Hertha-Tollhaus Bobic will sich nicht weiter prügeln lassen

Der Fußball-Bundesligist Hertha BSC kommt nicht zur Ruhe. Erst sorgte das Stevens-Ultimatum für Aufregung, nun gibt es Ärger um Fredi Bobic. Der Nationalspieler beklagt sich öffentlich über den Berliner Aufsichtsratschef Rupert Scholz, der den Stürmer scharf angegangen war.


Fredi Bobic: "Unglückliche Tage in Berlin"
DDP

Fredi Bobic: "Unglückliche Tage in Berlin"

Berlin - "Wenn Herr Scholz mit mir nicht zufrieden ist, soll er mir das persönlich sagen und nicht über die Medien. Das halte ich nicht für den richtigen Weg", sagte Bobic am Dienstag.

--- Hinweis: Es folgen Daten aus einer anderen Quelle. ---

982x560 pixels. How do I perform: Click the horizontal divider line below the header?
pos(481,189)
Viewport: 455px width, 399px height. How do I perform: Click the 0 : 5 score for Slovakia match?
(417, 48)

Der ehemalige Bundesverteidigungsminister und Hertha-Funktionär Scholz hatte den zu Saisonbeginn von Hannover 96 nach Berlin transferierten Bobic in einem Radio-Interview scharf attackiert.

"Ich bin enttäuscht von ihm. Wir haben ihn als Führungsspieler geholt. Aber er macht den Mund nur bei den Schiedsrichtern auf, statt sich um seine Mitspieler zu kümmern", so Scholz.

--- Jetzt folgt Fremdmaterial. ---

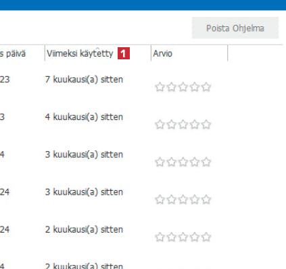286x269 pixels.
Task: Rate the 7 kuukausi(a) row five stars
Action: click(x=206, y=87)
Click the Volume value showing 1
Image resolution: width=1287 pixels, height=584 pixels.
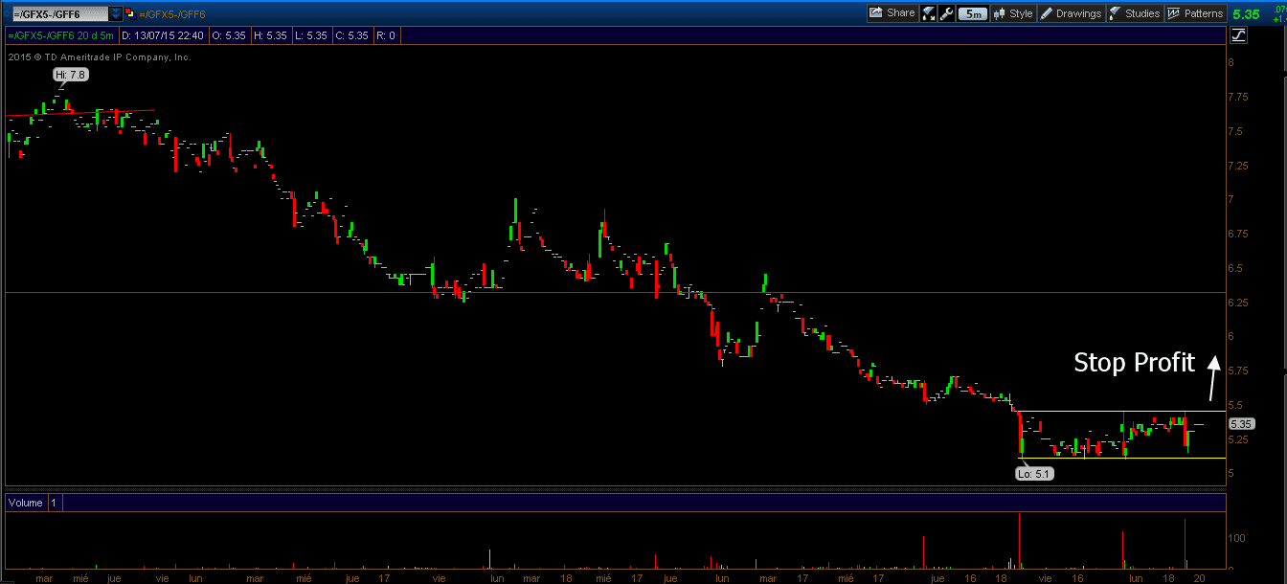(x=54, y=503)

Die Kritik von Scholz, die anhaltende Diskussion um Trainer Huub Stevens sowie die erneute Niederlage am Samstag in Wolfsburg (0:3) veranlassten Bobic, von "unglücklichen Tagen in Berlin" zu sprechen.

In der laufenden Bundesliga-Saison hat Bobic nach elf Spieltagen drei Tore auf seinem Konto. Vergangene Serie war der 32-Jährige für Hannover 14-mal erfolgreich.